Dave, first off, I think you are working with a somewhat old version of
NORMFIT. I can't remember if there was ever a version that advertised
that argument as weights, but it's important to point out that the
current NORMFIT advertises it as "frequencies", although it does not
enforce that interpretation. See, for example, the notes in the code
that follow the M help in the M file itself:
To compute weighted maximum likelihood estimates (WMLEs) for mu and
sigma, you can provide weights, normalized to sum to LENGTH(X), in FREQ
instead of frequencies. In this case, NORMFIT computes the WMLE for
mu. However, when there is no censoring, the estimate computed for
sigma is not exactly the WMLE. To compute the WMLE, multiply the value
returned in SIGMAHAT by (SUM(FREQ) - 1)/SUM(FREQ). This correction is
needed because NORMFIT normally computes SIGMAHAT using an unbiased
variance estimator when there is no censoring in the data. When there
is censoring, the correction is not needed, since NORMFIT does not use
the unbiased variance estimator in that case.

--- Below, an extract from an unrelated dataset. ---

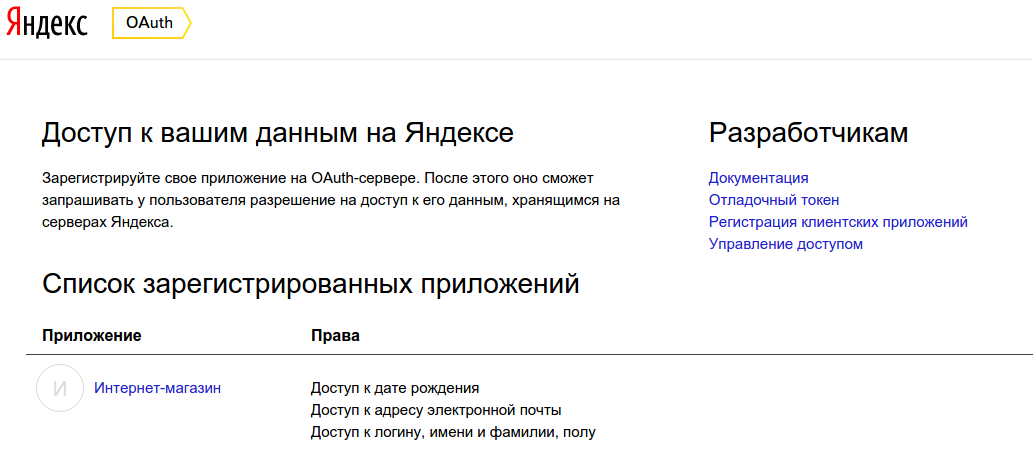
Task: Open the Интернет-магазин application link
Action: [x=157, y=388]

So I think the answer to your question is, no those CIs are not exactly
right, though it would be easy enough for you to modifying SIGMAHAT as
above and compute your own CIs. First, you more or less have to assume
that the weights represent something proportional to the inverse s.d.'s,
or even just a weighted estimate of sigma is probably not useful. But
if that's reasonable, then the sampling variance of the weighted
estimate for mu is sigma^2/n, and if you have a reasonable estimate of
sigma^2 (like, say, the weighted MLE), then you're in business.
Of course for large sample sizes, the modification will not do much.

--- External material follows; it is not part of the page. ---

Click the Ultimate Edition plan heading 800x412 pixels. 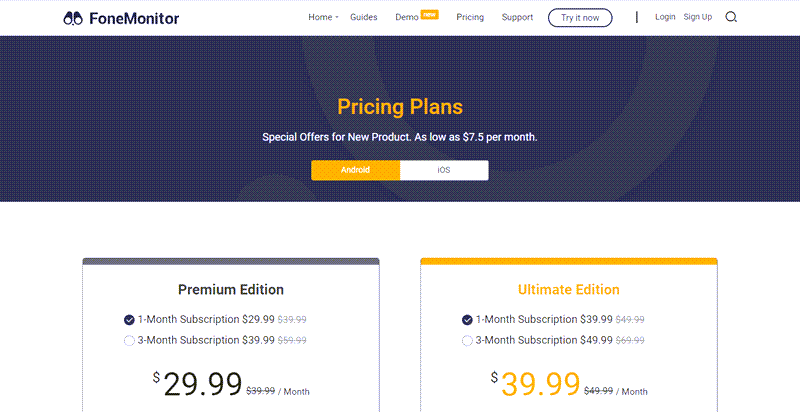pos(569,290)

But in the bigger picture, I think all of that assumes that you're
conditioning on the weights, and you'll have to decide if the resulting
CIs make any sense. I don't know if there is any accepted practice for
weighted CIs. The math is simple; you'll want to work this all out to
make sure you are doing what you think you're doing.
Hope this helps.
- Peter Perkins
The MathWorks, Inc.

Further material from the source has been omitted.